## ТЕКСТ ДЛЯ ЧТЕНИЯ

::::::

Мы уже говорили о таинственной жизни, которая вливается в Человека из Божией любви, «свыше», «с неба», той жизни, которая ему даруется и вместе с тем глубочайшим образом ему самому принадлежит, так, что только в ней он становится тем, чем он по настоящему должен быть. Как же обстоит дело со всем тем, что нас окружает? Только ли человеку предназначена эта таинственная новая жизнь? А со всем тем, что есть в огромном и богатом мире, - с гордыми и благородно- прекрасными горными вершинами, с деревьями и с полнотой и загадочностью их тихой жизни, с красотой звезд, с безмерными силами мироздания, с бездонной вселенной, так глубоко и так мощно утверждающей свое бытие, - со всем этим как? Все великое и драгоценное, что нас окружает, - все это выпадает из тайны даруемой нам божественной жизни? Достигает ли эта жизнь только туда, куда достигает человек?

Некоторым людям свойственно ощущение какого то глубокого ожидания в окружающей нас природе. Точно в ней не только вещи, которые можно взять и использовать, но и нечто большее. Сказки лепечут о повсеместной тайне, о повсеместной тоске и о чуде свершения.

Только ли это игра воображения? Или этим угадывается нечто реальное?

В Послании к римлянам Святой Апостол Павел говорит: «Ибо тварь с надеждою ожидает откровения сынов Божиих: потому что тварь покорилась суете не добровольно, но по воле покорившего ее, в надежде, что и сама тварь освобождена будет от рабства тлению в свободу славы детей Божиих. Ибо знаем, что вся тварь совокупно стенает и мучится доныне» (8, 19 и д.). Удивительные слова. Словно они хотят сказать, что мир не закончен, не замкнут, что он ждет своего завершения, рвется к нему с мучительной силой, и что в этом мире есть нечто, стремящееся стать, подняться, но не способное сделать это собственными силами, а потому и зависящее от «откровения славы детей Божиих». Что это означает?

::::::

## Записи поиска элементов
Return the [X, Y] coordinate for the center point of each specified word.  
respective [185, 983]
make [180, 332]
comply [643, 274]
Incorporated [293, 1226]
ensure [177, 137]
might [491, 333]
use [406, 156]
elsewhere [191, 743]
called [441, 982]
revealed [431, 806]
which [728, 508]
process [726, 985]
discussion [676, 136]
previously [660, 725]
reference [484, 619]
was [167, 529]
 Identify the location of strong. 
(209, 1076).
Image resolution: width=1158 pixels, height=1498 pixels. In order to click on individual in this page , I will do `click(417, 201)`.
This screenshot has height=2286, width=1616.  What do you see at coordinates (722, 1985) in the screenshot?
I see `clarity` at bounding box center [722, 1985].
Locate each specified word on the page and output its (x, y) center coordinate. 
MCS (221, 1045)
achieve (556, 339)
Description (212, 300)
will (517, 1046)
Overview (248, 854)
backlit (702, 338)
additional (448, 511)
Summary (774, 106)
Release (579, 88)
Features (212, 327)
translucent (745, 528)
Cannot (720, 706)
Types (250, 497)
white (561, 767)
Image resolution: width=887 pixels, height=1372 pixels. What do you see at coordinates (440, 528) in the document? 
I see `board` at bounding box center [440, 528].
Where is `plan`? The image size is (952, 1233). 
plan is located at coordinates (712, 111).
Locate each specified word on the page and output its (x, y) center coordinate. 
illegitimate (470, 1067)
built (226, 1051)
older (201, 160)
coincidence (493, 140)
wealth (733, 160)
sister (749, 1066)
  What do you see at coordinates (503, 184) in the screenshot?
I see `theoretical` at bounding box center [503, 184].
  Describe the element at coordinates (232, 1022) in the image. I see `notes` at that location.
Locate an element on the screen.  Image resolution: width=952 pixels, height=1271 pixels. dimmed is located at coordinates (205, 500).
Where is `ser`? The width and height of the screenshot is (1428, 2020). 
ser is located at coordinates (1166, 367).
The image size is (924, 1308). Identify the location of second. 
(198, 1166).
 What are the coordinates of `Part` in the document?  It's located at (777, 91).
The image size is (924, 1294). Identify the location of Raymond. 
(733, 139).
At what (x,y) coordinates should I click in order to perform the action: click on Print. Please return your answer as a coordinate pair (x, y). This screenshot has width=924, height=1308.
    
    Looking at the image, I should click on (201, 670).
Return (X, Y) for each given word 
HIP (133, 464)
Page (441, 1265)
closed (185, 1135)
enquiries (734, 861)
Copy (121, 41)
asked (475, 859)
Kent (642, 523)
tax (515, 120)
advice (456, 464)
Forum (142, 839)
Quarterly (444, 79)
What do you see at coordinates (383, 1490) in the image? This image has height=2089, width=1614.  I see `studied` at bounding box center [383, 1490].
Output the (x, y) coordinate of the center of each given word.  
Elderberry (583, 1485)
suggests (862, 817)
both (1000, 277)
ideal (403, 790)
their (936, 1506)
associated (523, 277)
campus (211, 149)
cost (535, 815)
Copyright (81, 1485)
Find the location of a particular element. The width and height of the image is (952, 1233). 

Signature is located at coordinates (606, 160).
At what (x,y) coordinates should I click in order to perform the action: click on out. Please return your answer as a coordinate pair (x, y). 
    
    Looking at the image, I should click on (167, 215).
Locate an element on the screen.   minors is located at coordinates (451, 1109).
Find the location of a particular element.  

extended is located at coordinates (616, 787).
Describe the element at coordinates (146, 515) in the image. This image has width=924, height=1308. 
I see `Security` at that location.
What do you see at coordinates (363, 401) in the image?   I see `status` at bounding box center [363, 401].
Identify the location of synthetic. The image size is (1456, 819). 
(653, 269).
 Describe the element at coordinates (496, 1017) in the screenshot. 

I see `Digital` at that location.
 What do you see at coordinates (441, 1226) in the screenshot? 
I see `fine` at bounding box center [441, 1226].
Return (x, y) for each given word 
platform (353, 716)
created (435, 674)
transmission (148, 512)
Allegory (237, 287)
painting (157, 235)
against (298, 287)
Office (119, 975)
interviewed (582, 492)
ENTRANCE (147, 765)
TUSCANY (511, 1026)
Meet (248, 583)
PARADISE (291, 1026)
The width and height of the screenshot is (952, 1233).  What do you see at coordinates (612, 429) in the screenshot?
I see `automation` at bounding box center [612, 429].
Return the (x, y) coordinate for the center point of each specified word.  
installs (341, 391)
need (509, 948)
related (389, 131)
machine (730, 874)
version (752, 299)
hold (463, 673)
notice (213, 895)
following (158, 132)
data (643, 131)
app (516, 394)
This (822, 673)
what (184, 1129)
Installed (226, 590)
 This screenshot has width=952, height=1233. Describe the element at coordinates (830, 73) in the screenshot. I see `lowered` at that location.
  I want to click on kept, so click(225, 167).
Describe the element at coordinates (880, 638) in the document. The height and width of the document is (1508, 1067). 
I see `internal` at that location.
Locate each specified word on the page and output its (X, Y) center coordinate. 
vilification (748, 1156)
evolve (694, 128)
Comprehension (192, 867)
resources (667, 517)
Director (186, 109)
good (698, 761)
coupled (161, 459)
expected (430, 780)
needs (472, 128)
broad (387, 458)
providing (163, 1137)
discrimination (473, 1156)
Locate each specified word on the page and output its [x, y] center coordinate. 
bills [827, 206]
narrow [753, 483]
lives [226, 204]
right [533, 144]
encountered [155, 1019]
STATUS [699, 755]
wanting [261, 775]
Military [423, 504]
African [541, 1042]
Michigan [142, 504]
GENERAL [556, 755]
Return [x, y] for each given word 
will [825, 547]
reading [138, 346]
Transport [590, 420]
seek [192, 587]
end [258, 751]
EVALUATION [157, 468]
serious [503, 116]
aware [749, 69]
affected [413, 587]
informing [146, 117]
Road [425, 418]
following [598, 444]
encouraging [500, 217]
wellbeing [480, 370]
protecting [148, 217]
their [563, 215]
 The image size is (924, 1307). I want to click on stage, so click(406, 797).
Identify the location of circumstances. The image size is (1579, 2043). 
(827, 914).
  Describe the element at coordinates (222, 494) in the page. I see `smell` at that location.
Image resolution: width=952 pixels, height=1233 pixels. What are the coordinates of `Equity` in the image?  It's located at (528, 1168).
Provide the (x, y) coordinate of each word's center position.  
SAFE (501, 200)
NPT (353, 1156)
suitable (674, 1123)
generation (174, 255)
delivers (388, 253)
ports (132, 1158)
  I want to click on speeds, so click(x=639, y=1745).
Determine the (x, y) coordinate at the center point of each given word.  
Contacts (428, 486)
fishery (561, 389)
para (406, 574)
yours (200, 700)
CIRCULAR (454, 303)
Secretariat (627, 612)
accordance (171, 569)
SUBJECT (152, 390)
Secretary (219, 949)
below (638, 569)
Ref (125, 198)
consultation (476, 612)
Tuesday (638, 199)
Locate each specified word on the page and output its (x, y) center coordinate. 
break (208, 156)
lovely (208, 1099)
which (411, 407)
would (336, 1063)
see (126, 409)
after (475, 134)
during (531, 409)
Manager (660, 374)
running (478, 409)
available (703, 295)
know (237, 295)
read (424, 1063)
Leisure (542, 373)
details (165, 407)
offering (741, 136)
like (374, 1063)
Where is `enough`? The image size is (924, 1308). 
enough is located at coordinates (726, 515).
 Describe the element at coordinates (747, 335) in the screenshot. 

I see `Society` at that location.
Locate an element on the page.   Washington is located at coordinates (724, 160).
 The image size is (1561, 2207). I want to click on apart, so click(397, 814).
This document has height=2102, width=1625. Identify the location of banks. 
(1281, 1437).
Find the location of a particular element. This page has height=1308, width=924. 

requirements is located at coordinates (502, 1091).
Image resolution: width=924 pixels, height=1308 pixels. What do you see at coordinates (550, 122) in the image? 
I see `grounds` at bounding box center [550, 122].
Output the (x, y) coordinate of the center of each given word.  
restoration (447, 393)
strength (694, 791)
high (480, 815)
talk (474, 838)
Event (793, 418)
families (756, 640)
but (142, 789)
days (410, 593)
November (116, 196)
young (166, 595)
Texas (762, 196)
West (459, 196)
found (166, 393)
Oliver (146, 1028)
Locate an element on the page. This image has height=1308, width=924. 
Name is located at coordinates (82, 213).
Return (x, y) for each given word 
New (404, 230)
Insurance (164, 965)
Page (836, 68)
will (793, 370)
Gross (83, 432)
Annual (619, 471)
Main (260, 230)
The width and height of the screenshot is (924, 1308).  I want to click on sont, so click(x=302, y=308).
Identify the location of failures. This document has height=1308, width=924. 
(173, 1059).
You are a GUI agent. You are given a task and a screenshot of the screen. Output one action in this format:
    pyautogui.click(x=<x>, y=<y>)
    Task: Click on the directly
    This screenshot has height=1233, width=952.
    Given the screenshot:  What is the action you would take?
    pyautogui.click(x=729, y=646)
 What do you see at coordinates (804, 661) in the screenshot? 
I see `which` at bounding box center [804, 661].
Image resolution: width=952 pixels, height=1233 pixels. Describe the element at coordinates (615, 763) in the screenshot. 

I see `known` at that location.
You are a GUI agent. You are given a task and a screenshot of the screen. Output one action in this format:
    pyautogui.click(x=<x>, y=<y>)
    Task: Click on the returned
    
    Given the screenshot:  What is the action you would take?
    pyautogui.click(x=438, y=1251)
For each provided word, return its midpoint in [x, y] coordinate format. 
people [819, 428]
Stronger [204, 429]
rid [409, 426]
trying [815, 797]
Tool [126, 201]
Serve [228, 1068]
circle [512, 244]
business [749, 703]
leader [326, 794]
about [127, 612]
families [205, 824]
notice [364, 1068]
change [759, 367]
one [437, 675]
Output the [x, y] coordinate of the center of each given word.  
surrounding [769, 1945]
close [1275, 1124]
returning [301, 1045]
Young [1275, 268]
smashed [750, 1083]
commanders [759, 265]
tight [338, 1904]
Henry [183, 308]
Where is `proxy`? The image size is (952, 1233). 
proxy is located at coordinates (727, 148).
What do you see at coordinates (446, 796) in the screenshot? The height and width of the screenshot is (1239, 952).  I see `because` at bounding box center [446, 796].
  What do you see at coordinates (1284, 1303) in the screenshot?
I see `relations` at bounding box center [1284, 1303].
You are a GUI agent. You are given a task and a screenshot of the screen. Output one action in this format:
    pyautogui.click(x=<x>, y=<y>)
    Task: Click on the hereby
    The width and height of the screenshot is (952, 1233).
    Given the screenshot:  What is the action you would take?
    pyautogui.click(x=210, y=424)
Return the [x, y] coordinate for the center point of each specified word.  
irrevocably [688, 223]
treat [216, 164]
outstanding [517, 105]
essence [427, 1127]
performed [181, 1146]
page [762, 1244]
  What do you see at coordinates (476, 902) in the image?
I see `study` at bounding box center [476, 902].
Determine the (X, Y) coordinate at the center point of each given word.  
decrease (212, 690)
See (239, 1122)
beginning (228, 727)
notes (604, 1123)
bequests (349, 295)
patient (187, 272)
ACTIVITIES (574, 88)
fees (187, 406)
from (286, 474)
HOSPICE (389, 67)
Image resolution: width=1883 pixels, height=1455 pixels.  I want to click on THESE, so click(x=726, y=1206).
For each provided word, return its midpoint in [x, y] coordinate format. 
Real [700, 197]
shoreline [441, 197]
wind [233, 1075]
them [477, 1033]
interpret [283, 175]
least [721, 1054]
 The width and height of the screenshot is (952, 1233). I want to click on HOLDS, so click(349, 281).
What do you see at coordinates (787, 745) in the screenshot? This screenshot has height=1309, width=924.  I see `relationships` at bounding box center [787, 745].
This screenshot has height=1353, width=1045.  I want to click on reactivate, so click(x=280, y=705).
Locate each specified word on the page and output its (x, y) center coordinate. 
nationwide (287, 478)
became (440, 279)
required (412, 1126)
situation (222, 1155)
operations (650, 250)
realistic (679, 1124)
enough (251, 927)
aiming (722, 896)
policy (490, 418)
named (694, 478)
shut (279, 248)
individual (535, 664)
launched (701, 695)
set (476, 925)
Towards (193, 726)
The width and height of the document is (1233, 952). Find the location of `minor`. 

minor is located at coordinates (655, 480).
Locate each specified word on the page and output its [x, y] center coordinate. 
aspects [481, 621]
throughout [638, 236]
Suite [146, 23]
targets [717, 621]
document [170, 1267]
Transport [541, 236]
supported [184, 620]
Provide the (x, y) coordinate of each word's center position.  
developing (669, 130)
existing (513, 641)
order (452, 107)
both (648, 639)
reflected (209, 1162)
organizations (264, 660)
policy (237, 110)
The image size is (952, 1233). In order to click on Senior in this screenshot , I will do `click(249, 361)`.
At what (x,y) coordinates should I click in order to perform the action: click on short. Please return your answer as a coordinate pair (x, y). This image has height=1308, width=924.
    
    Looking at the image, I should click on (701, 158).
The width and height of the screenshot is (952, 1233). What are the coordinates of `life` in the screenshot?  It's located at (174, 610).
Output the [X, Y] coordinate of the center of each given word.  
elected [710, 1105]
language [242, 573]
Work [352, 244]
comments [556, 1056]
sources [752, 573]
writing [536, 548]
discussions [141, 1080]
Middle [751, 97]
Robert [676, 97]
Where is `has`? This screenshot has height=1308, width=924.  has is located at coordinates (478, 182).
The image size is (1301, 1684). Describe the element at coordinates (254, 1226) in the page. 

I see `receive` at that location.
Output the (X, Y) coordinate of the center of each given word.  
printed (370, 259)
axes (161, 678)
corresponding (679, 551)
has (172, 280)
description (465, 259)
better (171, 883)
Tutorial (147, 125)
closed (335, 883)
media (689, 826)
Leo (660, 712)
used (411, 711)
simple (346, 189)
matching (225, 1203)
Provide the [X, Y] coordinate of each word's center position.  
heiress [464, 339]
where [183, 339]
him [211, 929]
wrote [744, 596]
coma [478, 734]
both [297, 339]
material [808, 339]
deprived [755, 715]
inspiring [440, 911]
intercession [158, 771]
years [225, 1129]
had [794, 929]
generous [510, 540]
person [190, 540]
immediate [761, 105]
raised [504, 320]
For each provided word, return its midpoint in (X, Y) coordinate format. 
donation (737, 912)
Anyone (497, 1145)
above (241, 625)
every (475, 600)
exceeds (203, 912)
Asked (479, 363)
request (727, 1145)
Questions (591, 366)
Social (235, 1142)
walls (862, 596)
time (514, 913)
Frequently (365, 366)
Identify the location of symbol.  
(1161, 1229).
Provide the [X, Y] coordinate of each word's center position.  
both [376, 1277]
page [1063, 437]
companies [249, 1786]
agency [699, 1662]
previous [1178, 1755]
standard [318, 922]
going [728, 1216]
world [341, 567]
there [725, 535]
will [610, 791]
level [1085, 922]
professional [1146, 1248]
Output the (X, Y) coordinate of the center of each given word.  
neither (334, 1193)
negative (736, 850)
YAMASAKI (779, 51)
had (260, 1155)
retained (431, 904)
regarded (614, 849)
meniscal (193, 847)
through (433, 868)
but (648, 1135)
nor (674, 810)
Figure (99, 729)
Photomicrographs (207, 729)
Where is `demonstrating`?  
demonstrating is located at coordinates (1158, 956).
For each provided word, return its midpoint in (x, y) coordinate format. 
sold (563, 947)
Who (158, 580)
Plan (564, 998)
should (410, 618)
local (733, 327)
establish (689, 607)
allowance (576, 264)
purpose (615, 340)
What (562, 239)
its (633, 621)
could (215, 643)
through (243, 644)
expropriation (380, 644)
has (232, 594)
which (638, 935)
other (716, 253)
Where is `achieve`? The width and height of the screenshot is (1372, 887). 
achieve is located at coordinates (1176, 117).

::::::

## ЗАДАНИЯ
(a) Перепишите без изменений фрагмент текста о таинственной новой жизни: начните со слов «Некоторым людям свойственно» и закончите словами «о чуде свершения.».
(b) Выпишите в точности строки из записей, начиная со строки, где стоит «built (226, 1051)», и заканчивая строкой с «ser is located at coordinates (1166, 367).».

## ИТОГОВЫЕ ОТВЕТЫ
(a)
Некоторым людям свойственно ощущение какого то глубокого ожидания в окружающей нас природе. Точно в ней не только вещи, которые можно взять и использовать, но и нечто большее. Сказки лепечут о повсеместной тайне, о повсеместной тоске и о чуде свершения.

(b)
built (226, 1051)
older (201, 160)
coincidence (493, 140)
wealth (733, 160)
sister (749, 1066)
  What do you see at coordinates (503, 184) in the screenshot?
I see `theoretical` at bounding box center [503, 184].
  Describe the element at coordinates (232, 1022) in the image. I see `notes` at that location.
Locate an element on the screen.  Image resolution: width=952 pixels, height=1271 pixels. dimmed is located at coordinates (205, 500).
Where is `ser`? The width and height of the screenshot is (1428, 2020). 
ser is located at coordinates (1166, 367).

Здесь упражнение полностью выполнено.